Segundo uma pesquisa comparada da Reuters em parceria com a Universidade de Oxford, com 2.058 entrevistas, feitas entre janeiro e fevereiro deste ano, nada menos que 43% dos pesquisados no país preferem ler notícias de fontes que compartilhem o seu ponto de vista. Nos Estados Unidos, onde a penetração da internet é maior e a polarização política é enorme, a proporção é de 30%. No Reino Unido, 13%. á os que preferem ler noticias imparciais no Brasil somam 51%, ante 65% na Itália e 80% na Alemanha. Entre 2013 e 2020, o percentual que se informa por meio do jornal impresso recuou de 50% para 23% e pela televisão caiu de 75% para 67%. Já os que consomem notícias por redes sociais subiram de 47% para 67%. Fica patente que o Brasil é uma terra fértil, em que se plantando tudo dá.

Eleição
A eleição deste ano tem tudo para entrar para a história política brasileira como uma completa anomalia, não apenas por ser a primeira a acontecer em novembro desde 1989. O palanque eletrônico se converterá no único possível. A campanha se desenrolará em clima de absoluto desinteresse, porque é incontroverso que a pandemia monopoliza a atenção. De quebra, passou a vigorar a regra que proíbe coligações eleitorais, o que estimula os partidos a lançarem chapa completa nos grandes centros.

Para Lavareda, a televisão volta a ter um papel central no processo político, mais do que exerceu em 2018, com a população confinada em suas casas. “Isso vai acontecer não apenas por causa do horário eleitoral, mas porque a TV ganhou credibilidade com a pandemia.” Bolsonaro não terá partido, mas será impossível o bolsonarismo não estar presente na disputa. No cardápio das opções locais, haverá o candidato que vai procurar colar na imagem do presidente para captar a simpatia de seus irredutíveis apoiadores. E os seguidores do presidente estabelecerão suas afinidades eletivas.

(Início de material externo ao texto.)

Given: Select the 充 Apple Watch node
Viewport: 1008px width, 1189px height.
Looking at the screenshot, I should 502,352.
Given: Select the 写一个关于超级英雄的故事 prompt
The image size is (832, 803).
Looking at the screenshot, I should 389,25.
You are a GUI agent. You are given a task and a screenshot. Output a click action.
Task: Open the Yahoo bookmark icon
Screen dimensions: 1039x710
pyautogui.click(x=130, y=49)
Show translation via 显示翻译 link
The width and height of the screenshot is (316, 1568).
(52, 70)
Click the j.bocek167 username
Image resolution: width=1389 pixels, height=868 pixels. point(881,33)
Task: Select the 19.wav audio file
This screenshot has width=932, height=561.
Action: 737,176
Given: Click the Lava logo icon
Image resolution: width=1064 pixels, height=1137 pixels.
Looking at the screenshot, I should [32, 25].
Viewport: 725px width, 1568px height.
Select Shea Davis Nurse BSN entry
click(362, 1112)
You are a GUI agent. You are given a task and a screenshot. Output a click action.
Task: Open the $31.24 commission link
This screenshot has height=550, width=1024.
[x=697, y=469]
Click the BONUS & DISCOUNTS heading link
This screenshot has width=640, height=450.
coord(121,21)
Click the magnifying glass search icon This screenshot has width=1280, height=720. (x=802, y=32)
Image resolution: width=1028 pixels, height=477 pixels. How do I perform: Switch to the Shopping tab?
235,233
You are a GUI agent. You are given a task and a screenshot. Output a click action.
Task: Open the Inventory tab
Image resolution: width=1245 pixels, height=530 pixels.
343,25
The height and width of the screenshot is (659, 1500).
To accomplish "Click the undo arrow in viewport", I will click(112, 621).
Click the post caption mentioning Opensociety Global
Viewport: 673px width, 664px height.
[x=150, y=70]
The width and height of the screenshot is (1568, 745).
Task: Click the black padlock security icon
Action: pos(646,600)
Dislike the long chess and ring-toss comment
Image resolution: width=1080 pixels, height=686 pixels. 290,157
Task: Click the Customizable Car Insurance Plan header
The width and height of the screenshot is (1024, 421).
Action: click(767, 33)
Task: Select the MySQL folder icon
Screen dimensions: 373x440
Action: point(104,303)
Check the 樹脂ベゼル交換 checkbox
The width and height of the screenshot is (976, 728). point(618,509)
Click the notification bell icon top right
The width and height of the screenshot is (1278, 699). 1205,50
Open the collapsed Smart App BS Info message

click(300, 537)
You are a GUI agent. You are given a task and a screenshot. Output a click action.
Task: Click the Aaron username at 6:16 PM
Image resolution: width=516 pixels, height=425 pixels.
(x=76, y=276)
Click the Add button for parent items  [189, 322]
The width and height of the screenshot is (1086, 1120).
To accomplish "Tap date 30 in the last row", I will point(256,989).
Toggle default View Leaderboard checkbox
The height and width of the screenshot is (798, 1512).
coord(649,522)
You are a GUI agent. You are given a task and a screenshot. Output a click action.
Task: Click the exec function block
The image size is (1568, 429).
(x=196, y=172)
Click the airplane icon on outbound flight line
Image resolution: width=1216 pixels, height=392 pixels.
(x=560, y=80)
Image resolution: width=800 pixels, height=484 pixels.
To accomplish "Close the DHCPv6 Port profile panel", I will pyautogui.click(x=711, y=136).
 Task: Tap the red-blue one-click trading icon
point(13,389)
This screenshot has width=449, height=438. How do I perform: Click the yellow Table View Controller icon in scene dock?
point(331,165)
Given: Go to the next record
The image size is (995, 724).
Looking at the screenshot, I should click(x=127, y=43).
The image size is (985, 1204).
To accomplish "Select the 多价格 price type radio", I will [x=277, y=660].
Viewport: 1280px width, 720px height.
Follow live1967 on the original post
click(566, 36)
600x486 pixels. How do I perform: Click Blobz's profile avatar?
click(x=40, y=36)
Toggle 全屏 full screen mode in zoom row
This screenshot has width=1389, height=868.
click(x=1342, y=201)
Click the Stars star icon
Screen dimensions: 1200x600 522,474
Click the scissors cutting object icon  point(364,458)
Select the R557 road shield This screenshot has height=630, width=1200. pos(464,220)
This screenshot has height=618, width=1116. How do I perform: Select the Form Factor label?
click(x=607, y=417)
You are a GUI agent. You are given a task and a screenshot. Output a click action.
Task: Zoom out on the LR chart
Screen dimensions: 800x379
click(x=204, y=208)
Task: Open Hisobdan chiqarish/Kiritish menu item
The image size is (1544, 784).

Dificilmente, contudo, a nacionalização da eleição será uma marca este ano. A campanha em confinamento tolhe a oposição aos prefeitos. Se o administrador local conseguir driblar a penúria financeira, - algo que ficou mais fácil, com a negociação estabelecida no Congresso - as chances de superar os problemas causados pela catástrofe sanitária são grandes. Largam em grande vantagem.